Shevchenko warns that the malware and related attack tools used in this attack remain a threat for all SWIFT customers. "The tools are highly configurable and given the correct access could feasibly be used for similar attacks in the future," he says.
He also cautions that "many pieces of the puzzle are still missing" in this attack, including "how the attackers sent the fraudulent transfers, how the malware was implanted, and crucially, who was behind this."
Following the Money
Meanwhile, the broader Bangladesh Bank hack investigation continues.
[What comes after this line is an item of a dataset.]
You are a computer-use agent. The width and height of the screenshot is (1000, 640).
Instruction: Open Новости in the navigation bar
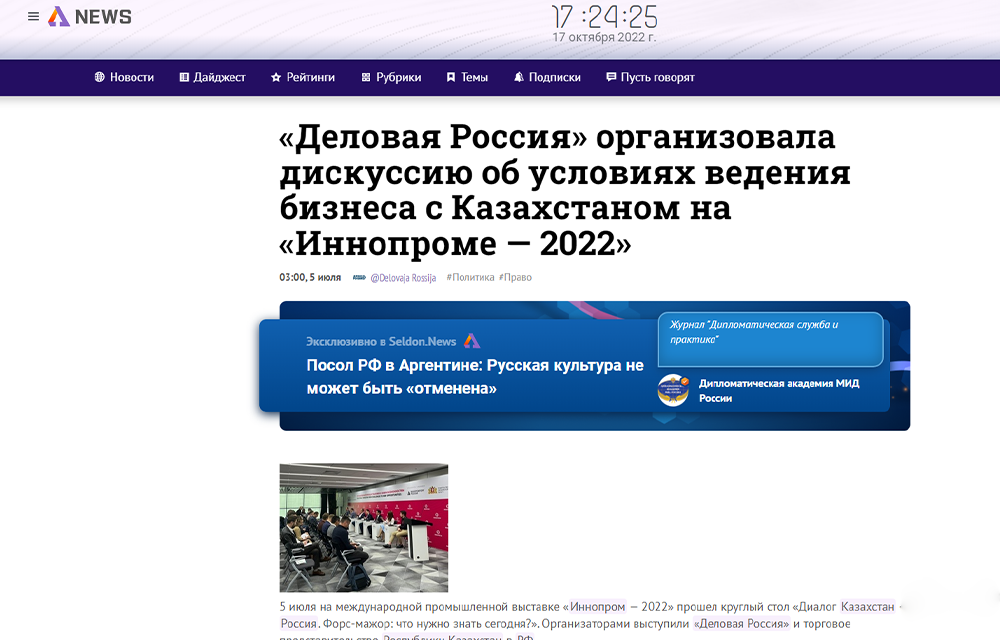tap(124, 77)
Investigators have reportedly traced all of the missing funds to accounts at Rizal Commercial Banking Corp. in the Philippines, noting that the money appears to have been deposited, then sent by the bank to a foreign exchange service before being redeposited, after which it was withdrawn and then laundered via the country's casinos.
Investigators have focused in part on Maia Deguito, the manager of the RCBC branch into which the money was deposited. Officials say $30 million of the money that the bank received from the foreign exchange service was in the form of banknotes that would have collectively weighed 1,500 kg (3,300 pounds), Reuters reports.
But Deguito has defended herself, telling the country's ABS-CBN television station last month: "I did not do anything wrong. If this is a nightmare, I want to wake up now," Reuters reports.
One colleague of Deguito's, testifying last month before a Senate hearing in Manila, reported seeing her driving off in her car with 20 million pesos ($431,000) in cash, which came from one of the accounts into which the stolen bank funds were transferred, Reuters reports.
Deguito has reportedly declined to publicly testify, with her attorney citing fatigue.
As part of their investigation, prosecutors in the Philippines have launched a criminal investigation against casino operators Kim Wong and Weikang Xu, whose casinos were allegedly used to launder the stolen money.
"Two foreigners were responsible for bringing in the $81 million," Wong told a Senate hearing in Manila last month, who have been named as being Beijing-based Sua Hua Gao, as well as a Macau-based associate identified only as "Ding," Arab Times newspaper reports.